The Council is a supervisory body for universities and colleges in Israel, and is the only organization with the authority to award academic educational accreditation. The head of the council is always the Minister of Education, and at least two-thirds of its members are academics. Council members will vote on the segregation plan next month.
The council received a document prepared by a team of experts, which recommended that non-Haredi students who may feel more comfortable in male- or female-only classes should also be allowed to join. The separation will include advanced-degree programs.
But opponents have argued that softening the program’s definition of who might qualify for the separate classes would start a creeping gender-separation that could significantly influence hiring decisions. That’s because the council plans to renege on one of its staunch beliefs, and bar women from teaching male-only classes.
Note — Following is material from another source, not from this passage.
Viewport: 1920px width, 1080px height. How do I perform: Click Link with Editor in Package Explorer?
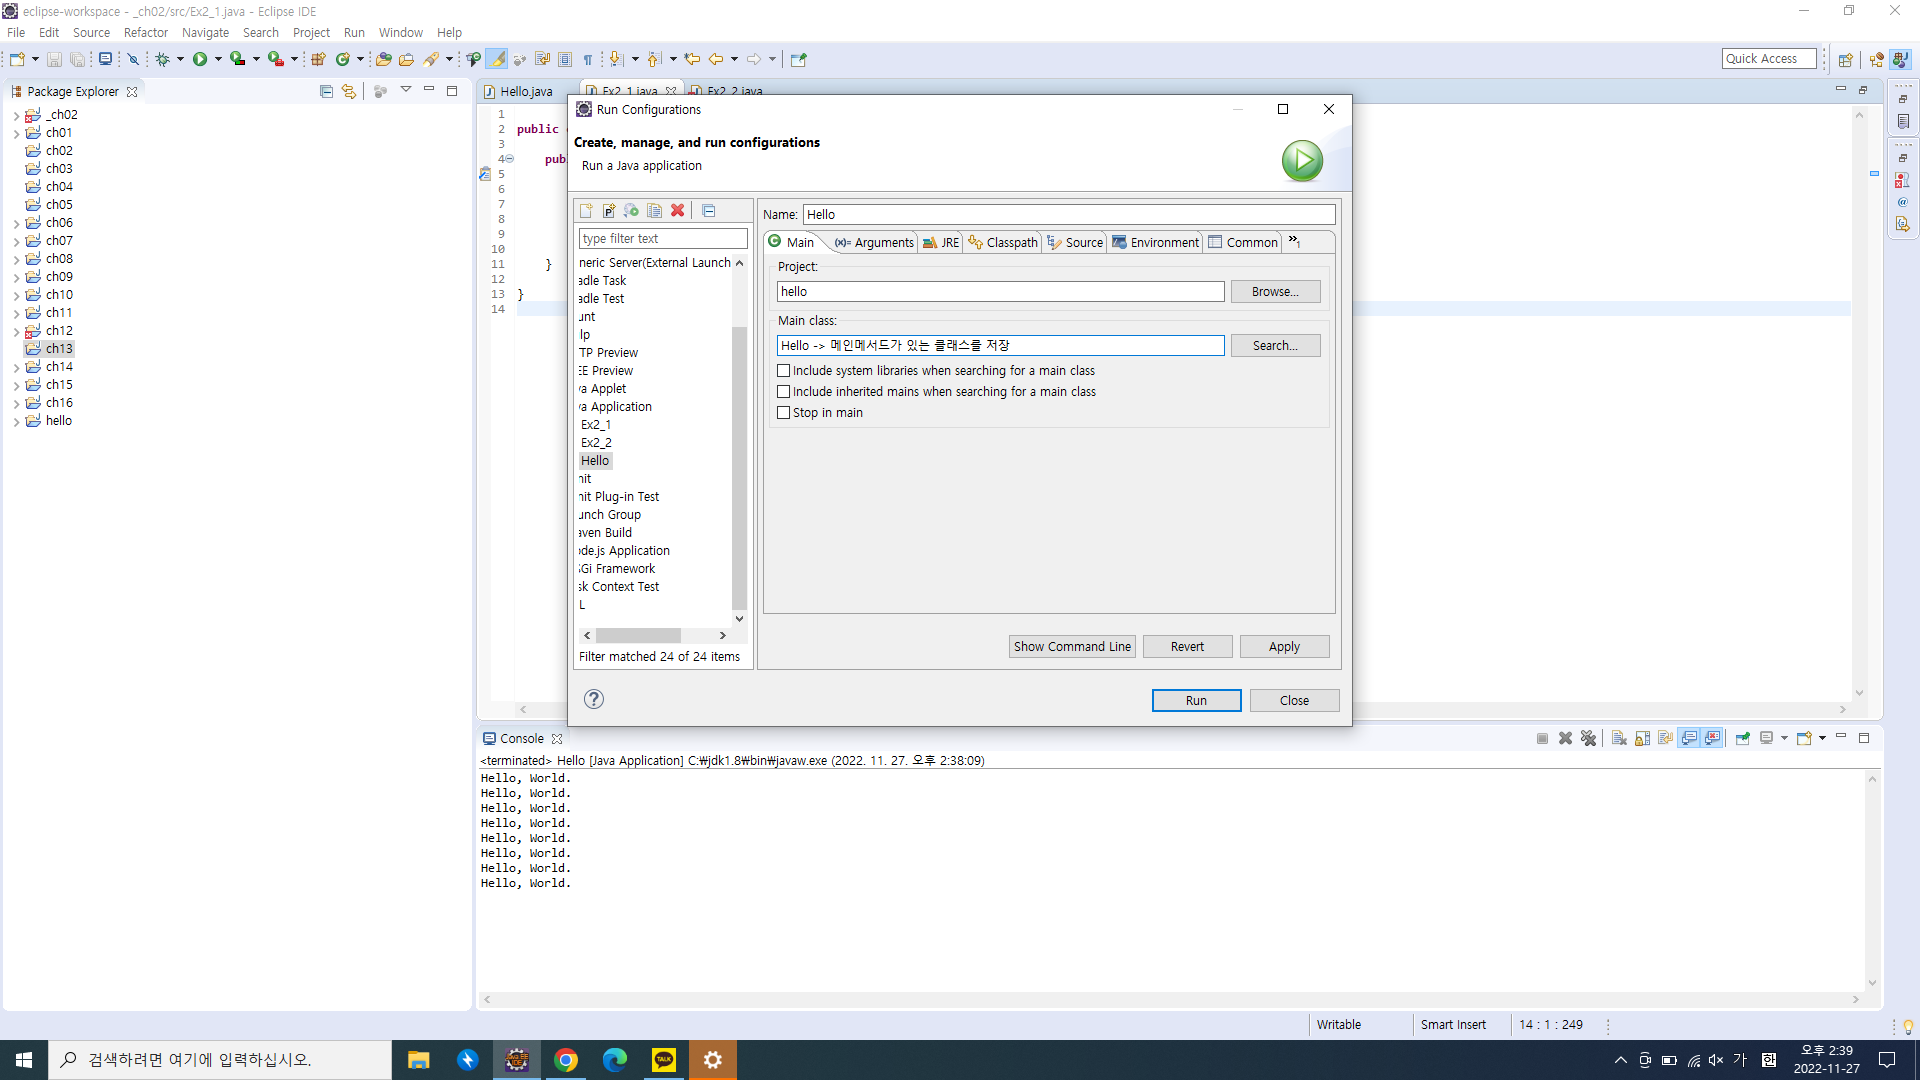coord(348,91)
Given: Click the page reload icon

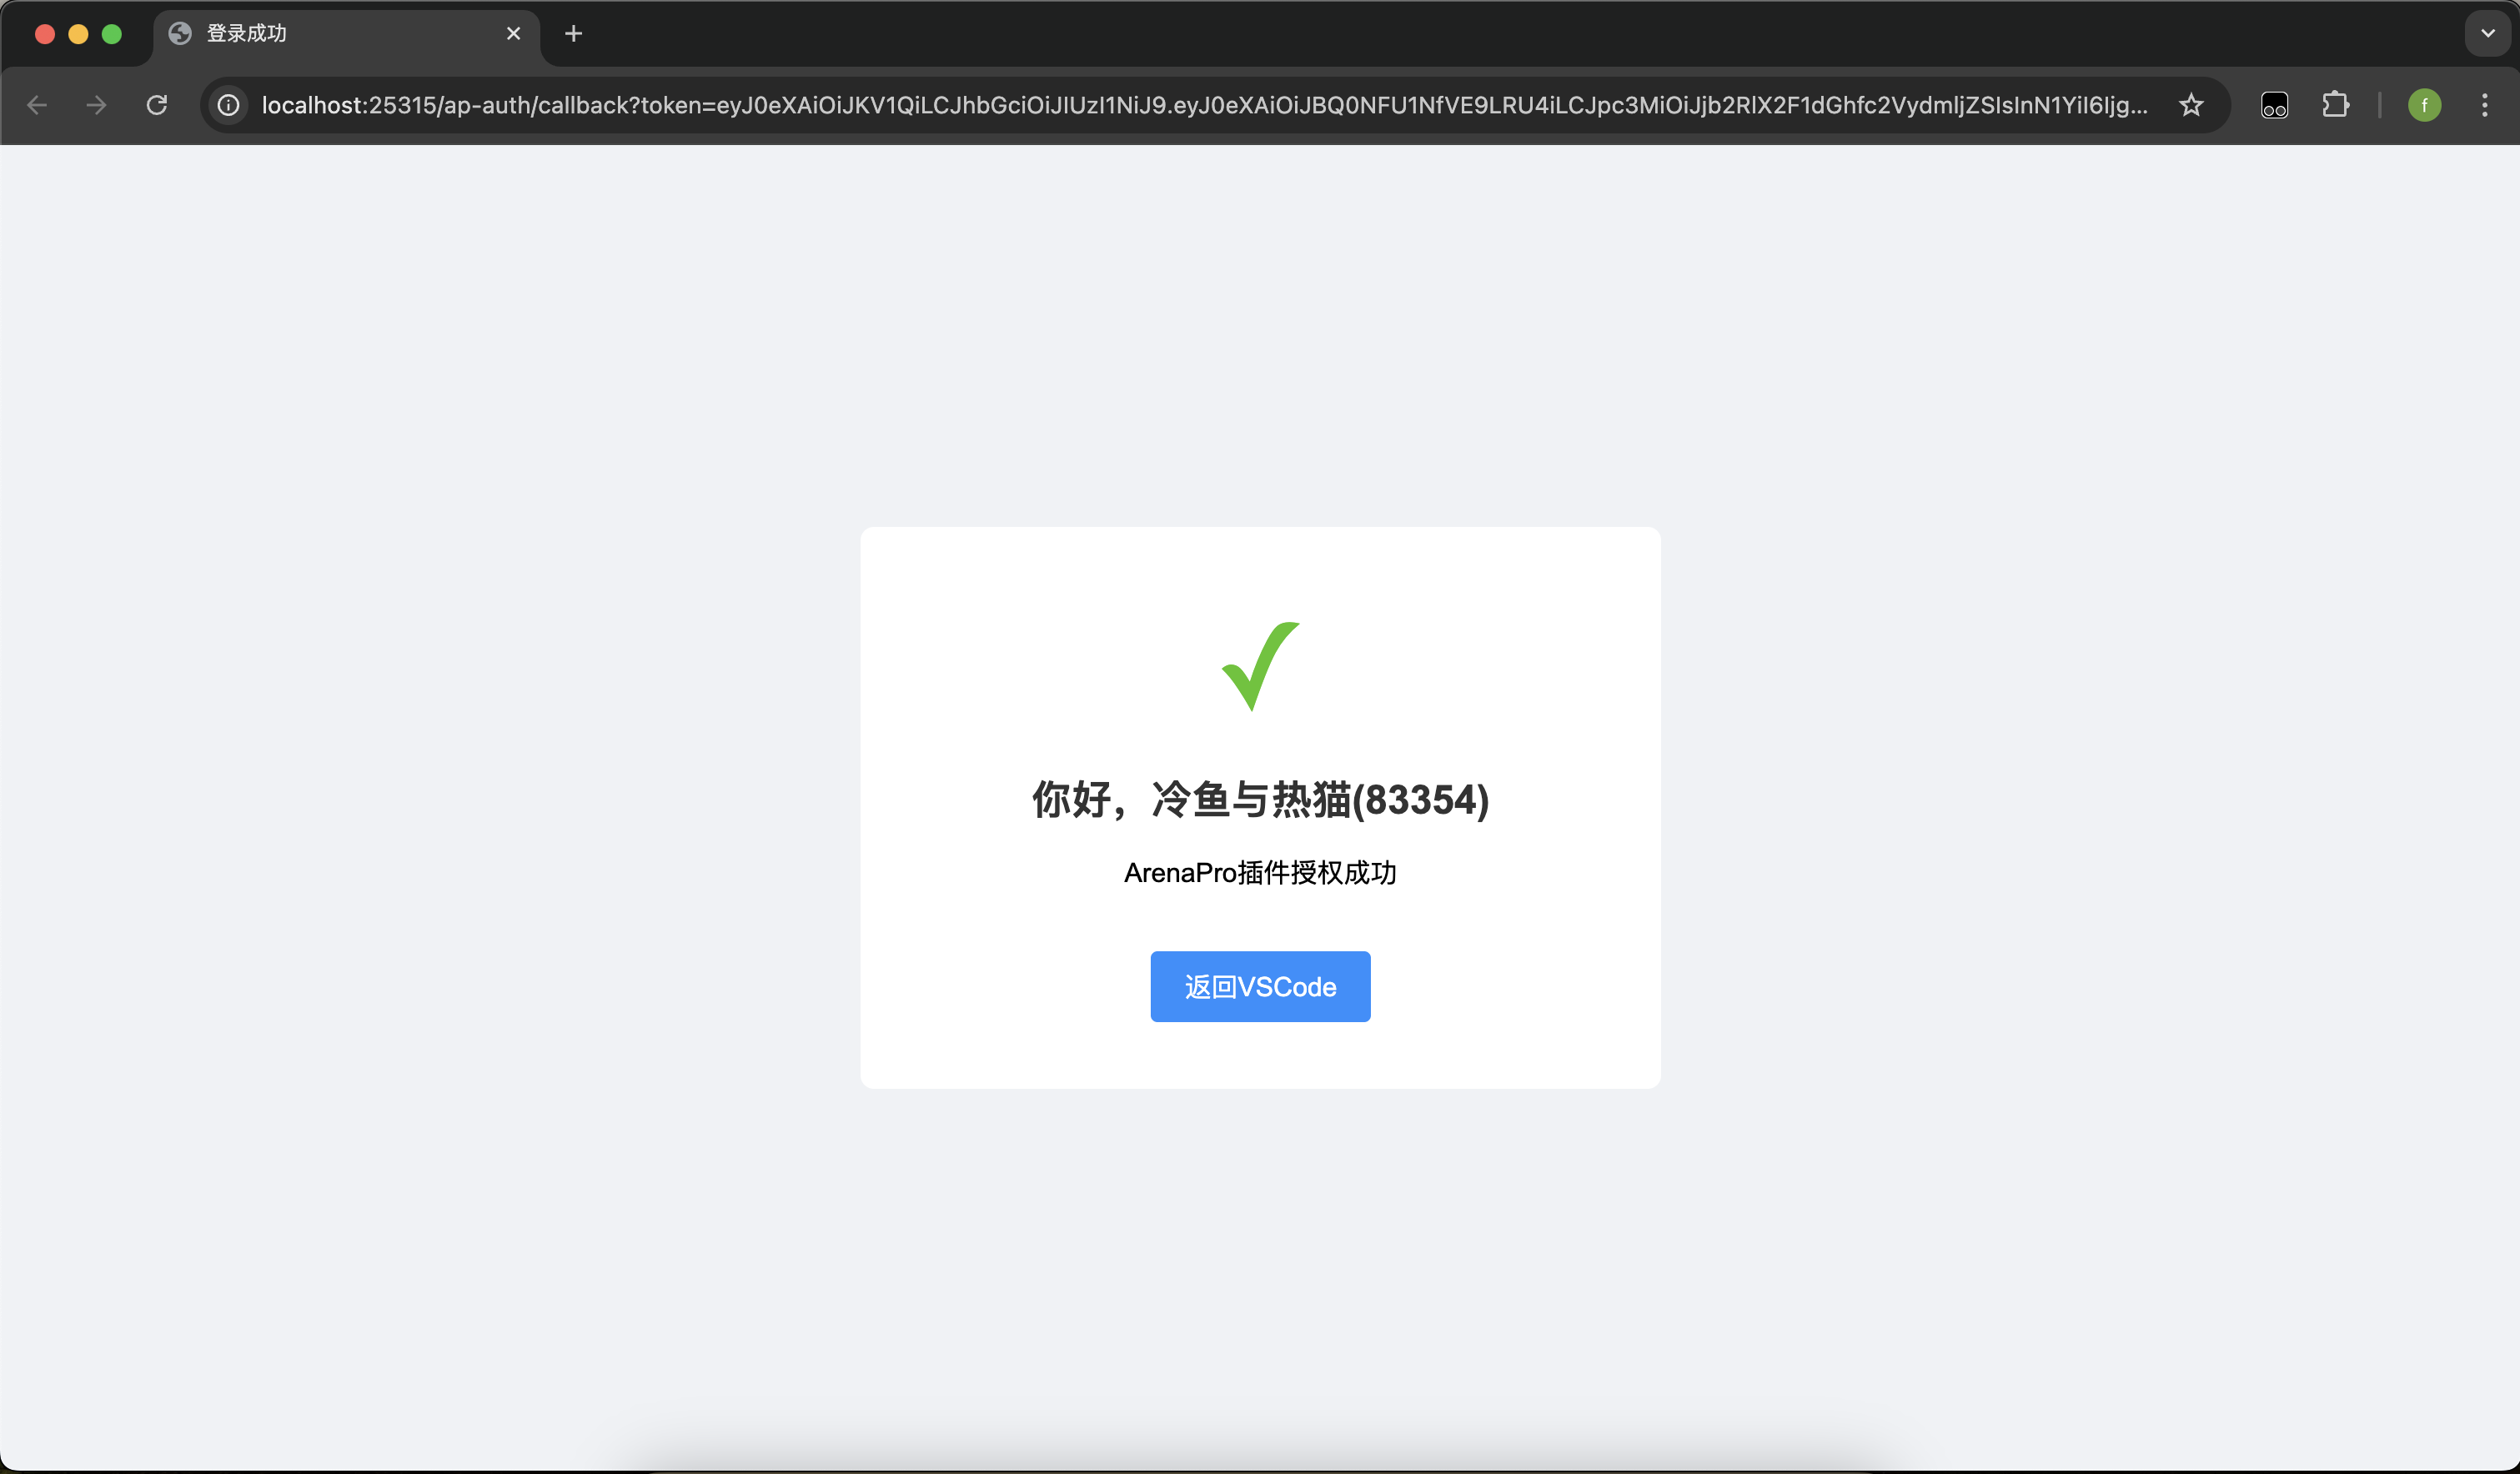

However, Prof. Orna Kupferman of the Hebrew University, whose School of Computer Science and Engineering successfully incorporates Haredim, told Haaretz that the new policy reverses the council’s own stand that “gender and sectoral separation were foreign to academic studies, opposed to their essence, and impairs equality.”
At the moment, gender-separate programs are only offered for bachelors’ degrees. But the document suggests that should the need arise, to revisit include classes in advanced degrees in the therapeutic professions, “for which there is a critical need in the Haredi community.”